A top member of All Farmers Association of Nigeria (AFAN) and Chairman, Faniz Groups of Companies, Uchethe chukwu Aniezechukwu, disclosed this in a chat with this newspaper in Lagos. He said the N14billion would have been used to import French fries, a foreign potato chips delicacy.
Aniezechukwu said that the forex policy had made it difficult for fast food operators and supermarket owners to import French Fries , which Nigerians consume with relish. French fries are finger chips made from potatoes, a crop that is widely grown in many parts of the country.
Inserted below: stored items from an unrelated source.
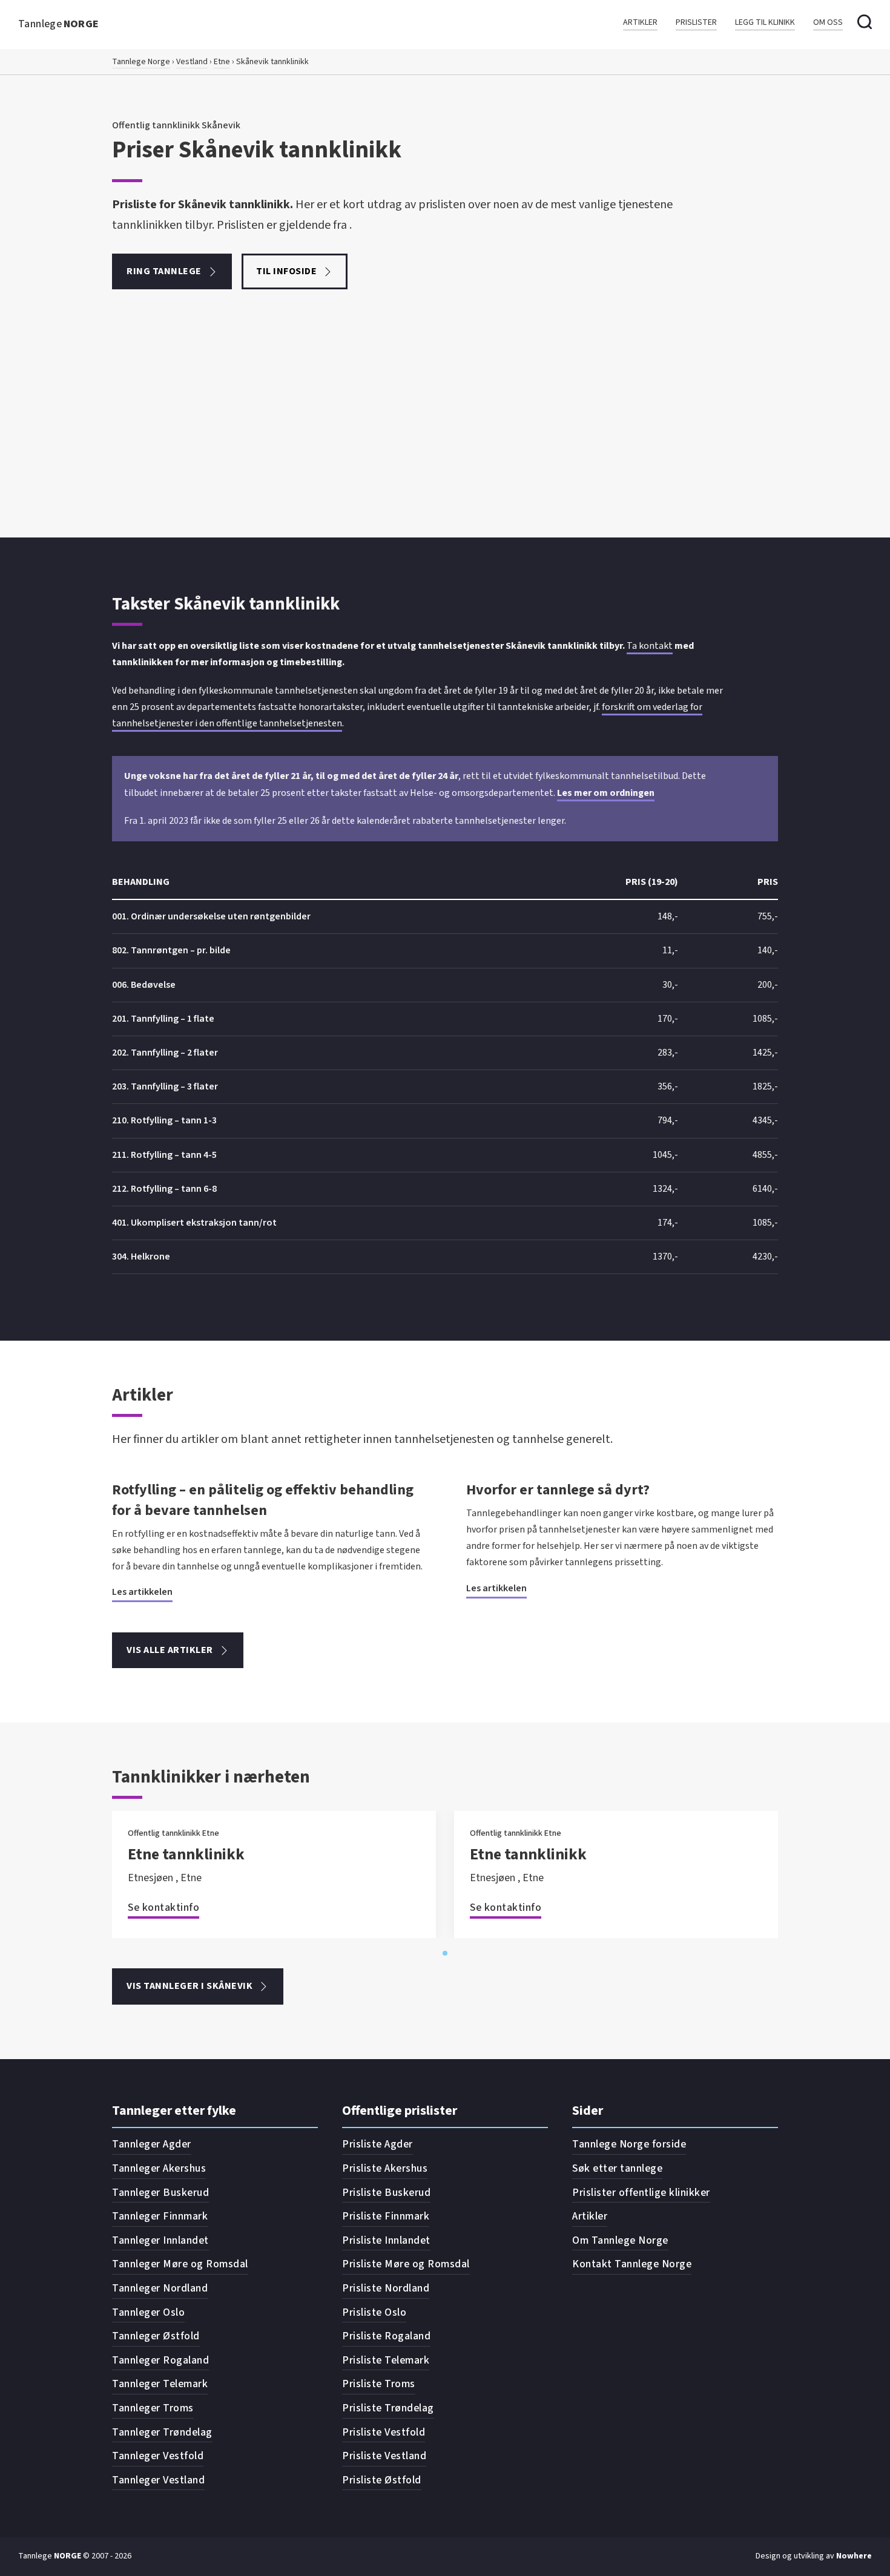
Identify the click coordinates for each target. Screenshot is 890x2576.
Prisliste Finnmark (385, 2216)
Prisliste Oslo (374, 2312)
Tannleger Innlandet (160, 2240)
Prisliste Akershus (384, 2168)
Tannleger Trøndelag (162, 2432)
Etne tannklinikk (186, 1854)
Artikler (640, 22)
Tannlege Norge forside (629, 2144)
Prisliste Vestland (384, 2455)
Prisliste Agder (377, 2144)
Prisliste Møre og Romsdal (406, 2264)
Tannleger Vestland (158, 2480)
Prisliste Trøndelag (388, 2408)
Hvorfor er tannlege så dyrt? (558, 1489)
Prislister (696, 22)
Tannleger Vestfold (157, 2455)
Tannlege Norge (141, 62)
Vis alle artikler (170, 1650)
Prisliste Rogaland (386, 2336)
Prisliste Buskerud (386, 2192)
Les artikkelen (142, 1591)
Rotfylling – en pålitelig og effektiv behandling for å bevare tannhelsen (263, 1500)
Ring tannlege (164, 271)
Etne (222, 62)
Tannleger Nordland (160, 2288)
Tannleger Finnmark (160, 2216)
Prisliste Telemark (385, 2360)
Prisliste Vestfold (383, 2432)
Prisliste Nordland (385, 2288)
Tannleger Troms (153, 2408)
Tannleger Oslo (148, 2312)
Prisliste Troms (378, 2383)
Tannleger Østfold (156, 2336)
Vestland (192, 62)
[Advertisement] (445, 446)
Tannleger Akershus (159, 2168)
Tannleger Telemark (160, 2383)
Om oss (828, 22)
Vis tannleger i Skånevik (189, 1986)
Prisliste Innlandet (386, 2240)
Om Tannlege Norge (620, 2240)
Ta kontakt (650, 645)
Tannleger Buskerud (160, 2192)
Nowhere (854, 2556)
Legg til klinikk (765, 22)
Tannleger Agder (151, 2144)
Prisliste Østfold (381, 2480)
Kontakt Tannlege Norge (631, 2264)
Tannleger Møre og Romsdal (180, 2264)
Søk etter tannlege (617, 2168)
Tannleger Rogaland (160, 2360)
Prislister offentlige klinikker (641, 2192)
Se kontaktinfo (163, 1907)
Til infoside (286, 271)
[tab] (445, 1953)
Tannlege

Aniezechukwu noted that importers of French Fries have been groaning over the Central Bank of Nigeria (CBN’s) foreign exchange policy. The amount saved from the importation of French Fries he said, is huge considering the fact that N29.75 billion was budgeted for agriculture in the 2016 budget.
He said that the ongoing economic woes had lowered profit projections of many fast food operators and supermarket owners that display foreign products in their outlets. Besides, he said that the tight dollar restrictions had forced domestic lenders to delay hard currency loans and trade repayments to foreign banks, which increases the risk of default.
The Nigerian economy entered a recession in the second quarter, after persistent low oil prices hammered vital public finances and the naira, prompting foreign investors to flee bond and equities markets, which caused chronic dollar shortages. The CBN floated the currency in June to ease dollar shortages and preserve its dwindling reserves. It allowed the naira to tumble 30 per cent on the day of the float from its 16-month pegged rate of 197 per dollar.
The currency move helped Nigeria’s trade balance gain some ground to stand at minus N196.5 billion in the second quarter, the National Bureau of Statistics (NBS) said from minus N351.3 billion in the first quarter.
“The improvement in export value is largely due to the depreciation in the value of the naira,” it said in a statement. “This development arose from a rise of 63.3 per cent in the value of exports largely due to exchange rate gains combined with a rise of 38.1 per cent in the value of imports against the levels recorded in the preceding quarter.”